* **TASK INSTRUCTIONS**
Rewrite the passage on UK tax revenues between "The Office for National" and "is more modest.", inclusive, changing every "wealth owners" to "wealth holders".

* **TEXT SEGMENT**
Chart 1: Source, Office for Budget Responsibility and Authors Calculations (c) Roger Farmer 2017
In 2017-2018 the Office for Budget Responsibility (OBR) expects that tax revenues will be equal to 37% of national income. Chart 1 breaks this down by whether those revenues came from taxes on labour, capital or sales.
To construct this chart, I took the major sources of revenue from OBR’s tax by tax – spend by spend data and I allocated each major revenue source to either labour, capital or sales taxes. Sales taxes include VAT and petrol and taxes on alcohol and tobacco.<1>
The UK generates approximately £1.9 trillion in income of which 2/3 is paid as wages and 1/3 goes to the owners of capital in the form of profits, rents, dividends and capital gains. If tax revenues were raised in proportion to these two sources of income, we would expect that the revenue raised from capital should be approximately 1/3 of the revenue from income taxes. In reality, taxes on labour income account for 61% of tax revenues and taxes on capital for only 8%.
To put my proposal for a wealth tax in context, let me revisit some of the principles of the public finances. For at least two hundred years, there has been a public consensus in favour of progressive taxation. In other words, a rich person should not only pay a higher amount in taxes; that person should also pay a higher percentage of his or her income in taxes. That principle is encoded into the current system of income taxation whereby those earning less than £11,500k pay nothing and those earning more than £11,500 pay income tax at a graduated rate. That rate increases in steps with the highest rate currently set at 45%.
So far so good. But there is a growing consensus that the very wealthy are not paying their fair share. The offshore schemes unearthed in the recent Paradise Papers scandal, may all be legal. But to many, they do not seem just. It is relatively easy to raise taxes from wage income. It is much harder to raise taxes from capital income.
Suppose that you own shares in a company that pays little or no dividends. The company nevertheless makes a healthy profit that it reinvests. Because you receive no dividends, you pay no income tax. But because the company is profitable, its shares keep appreciating and, when you sell those shares, you will make a capital gain. Currently, the maximum tax you will pay on that capital gain is 20%. The very rich earn little of their income from wages and thus the top marginal rate of 45% never applies.
The Office for National Statistics estimates UK wealth to be roughly £9 trillion of which £3.5 trillion is in the form of factories and machines and £5.5 trillion is in the form of property. The Institute for Fiscal Studies (IFS) estimates that 40% of that wealth is held by the top 5% of wealth owners and 20% is held by the top 1%. £9 trillion generates an annual flow of income of roughly £450 billion. 40% of £450 billion is £180 billion. Assuming that the top five percent of wealth owners are in the 45% tax bracket, one could argue that the Chancellor should be receiving an income of £81 billion from those individuals. My proposal is more modest.

* **DATA EXCERPT**
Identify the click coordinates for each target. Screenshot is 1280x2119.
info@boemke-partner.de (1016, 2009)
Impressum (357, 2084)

* **REPLY**
The Office for National Statistics estimates UK wealth to be roughly £9 trillion of which £3.5 trillion is in the form of factories and machines and £5.5 trillion is in the form of property. The Institute for Fiscal Studies (IFS) estimates that 40% of that wealth is held by the top 5% of wealth holders and 20% is held by the top 1%. £9 trillion generates an annual flow of income of roughly £450 billion. 40% of £450 billion is £180 billion. Assuming that the top five percent of wealth holders are in the 45% tax bracket, one could argue that the Chancellor should be receiving an income of £81 billion from those individuals. My proposal is more modest.